Urn stared at the distant figure of Brutha. It was naked, except for a loin-cloth.
"A symbol?" he said. His throat was dry.
"It has to be."
He remembered Didactylos saying the world was a funny place. And, he thought distantly, it really was. Here people were about to roast someone to death, but they'd left his loin-cloth on, out of respectability. You had to laugh. Otherwise you'd go mad.
"You know," he said, turning to Simony. "Now I know Vorbis is evil. He burned my city. Well, the Tsorteans do it sometimes, and we burn theirs. It's just war. It's all part of history. And he lies and cheats and claws power for himself, and lots of people do that, too. But do you know what's special? Do you know what it is?"
"Of course," said Simony. "It's what he's doing to-”

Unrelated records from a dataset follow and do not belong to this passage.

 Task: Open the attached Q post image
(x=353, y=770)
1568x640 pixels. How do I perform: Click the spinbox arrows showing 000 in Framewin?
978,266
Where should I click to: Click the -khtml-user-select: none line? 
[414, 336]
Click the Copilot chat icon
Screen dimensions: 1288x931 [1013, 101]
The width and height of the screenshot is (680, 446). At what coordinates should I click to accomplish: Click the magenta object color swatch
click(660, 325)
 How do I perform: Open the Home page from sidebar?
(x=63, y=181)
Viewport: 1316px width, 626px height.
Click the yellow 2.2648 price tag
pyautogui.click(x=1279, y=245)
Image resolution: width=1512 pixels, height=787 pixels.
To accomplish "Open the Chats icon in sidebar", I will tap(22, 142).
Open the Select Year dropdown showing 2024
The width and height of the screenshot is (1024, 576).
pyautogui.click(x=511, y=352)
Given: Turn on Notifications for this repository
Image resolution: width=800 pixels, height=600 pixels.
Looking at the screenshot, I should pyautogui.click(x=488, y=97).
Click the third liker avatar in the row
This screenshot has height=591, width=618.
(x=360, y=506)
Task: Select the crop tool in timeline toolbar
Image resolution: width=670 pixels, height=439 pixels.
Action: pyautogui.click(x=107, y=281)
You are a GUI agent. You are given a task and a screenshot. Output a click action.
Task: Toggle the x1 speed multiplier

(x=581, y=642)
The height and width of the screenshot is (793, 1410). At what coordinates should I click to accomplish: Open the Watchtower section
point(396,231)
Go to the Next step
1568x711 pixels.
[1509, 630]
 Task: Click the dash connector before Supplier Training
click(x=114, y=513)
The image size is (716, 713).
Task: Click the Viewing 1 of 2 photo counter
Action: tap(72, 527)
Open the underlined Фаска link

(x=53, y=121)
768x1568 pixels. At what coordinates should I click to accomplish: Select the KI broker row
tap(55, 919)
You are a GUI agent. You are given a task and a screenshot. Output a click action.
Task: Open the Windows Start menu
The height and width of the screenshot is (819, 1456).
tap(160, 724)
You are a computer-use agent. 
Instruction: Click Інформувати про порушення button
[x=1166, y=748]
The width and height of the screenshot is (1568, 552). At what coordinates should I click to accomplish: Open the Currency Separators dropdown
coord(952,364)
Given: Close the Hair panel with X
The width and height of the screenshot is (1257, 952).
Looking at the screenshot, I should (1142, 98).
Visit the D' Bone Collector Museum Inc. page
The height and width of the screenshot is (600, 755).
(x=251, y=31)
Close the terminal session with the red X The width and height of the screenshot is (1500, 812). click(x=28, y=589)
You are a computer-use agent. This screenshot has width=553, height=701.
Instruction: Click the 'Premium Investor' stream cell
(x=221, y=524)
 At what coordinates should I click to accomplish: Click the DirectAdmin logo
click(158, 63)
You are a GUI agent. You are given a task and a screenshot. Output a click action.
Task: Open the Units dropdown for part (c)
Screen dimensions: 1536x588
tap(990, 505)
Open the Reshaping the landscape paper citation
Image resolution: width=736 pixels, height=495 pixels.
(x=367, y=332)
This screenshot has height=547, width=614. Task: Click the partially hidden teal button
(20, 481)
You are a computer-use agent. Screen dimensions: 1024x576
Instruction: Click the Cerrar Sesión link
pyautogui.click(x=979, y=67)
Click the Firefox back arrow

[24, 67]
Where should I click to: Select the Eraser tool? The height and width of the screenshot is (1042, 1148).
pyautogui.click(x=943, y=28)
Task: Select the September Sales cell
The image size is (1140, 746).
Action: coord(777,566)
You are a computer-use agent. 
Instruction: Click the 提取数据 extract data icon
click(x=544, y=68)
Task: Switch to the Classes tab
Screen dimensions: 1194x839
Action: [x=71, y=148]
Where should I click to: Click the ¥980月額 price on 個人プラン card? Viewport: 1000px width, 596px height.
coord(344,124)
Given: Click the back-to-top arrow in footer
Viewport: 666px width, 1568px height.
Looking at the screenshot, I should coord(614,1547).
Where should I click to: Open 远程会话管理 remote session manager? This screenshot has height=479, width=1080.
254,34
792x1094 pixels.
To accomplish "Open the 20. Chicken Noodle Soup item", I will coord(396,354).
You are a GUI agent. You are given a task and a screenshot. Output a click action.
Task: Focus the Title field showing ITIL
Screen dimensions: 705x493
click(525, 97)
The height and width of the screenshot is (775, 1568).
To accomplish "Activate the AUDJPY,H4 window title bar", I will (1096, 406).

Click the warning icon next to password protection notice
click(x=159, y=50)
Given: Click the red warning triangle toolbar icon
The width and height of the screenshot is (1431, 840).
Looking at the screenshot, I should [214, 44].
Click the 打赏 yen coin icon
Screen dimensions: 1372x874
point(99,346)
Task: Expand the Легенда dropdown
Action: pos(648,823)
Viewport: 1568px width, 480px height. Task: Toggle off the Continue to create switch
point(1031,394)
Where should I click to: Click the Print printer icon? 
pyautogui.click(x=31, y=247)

"It's what he's done to you."
"What?"
"He turns other people into copies of himself."
Simony's grip was like a vice. "You're saying I'm like him?"
"Once you said you'd cut him down," said Urn. "Now you're thinking like him . . .
"So we rush them, then?" said Simony. "I'm sure of-maybe four hundred on our side. So I give the signal and a few hundred of us attack thousands of them? And he dies anyway and we die too? What difference does that make?"
Urn's face was gray with horror now.
"You mean you don't know?" he said.
Some of the crowd looked round curiously at him.
"You don't know?" he said.
The sky was blue. The sun wasn't high enough yet to turn it into Omnia's normal copper bowl.
Brutha turned his head again, towards the sun. It was about a width above the horizon, although if Didactylos's theories about the speed of light were correct, it was really setting, thousands of years in the future.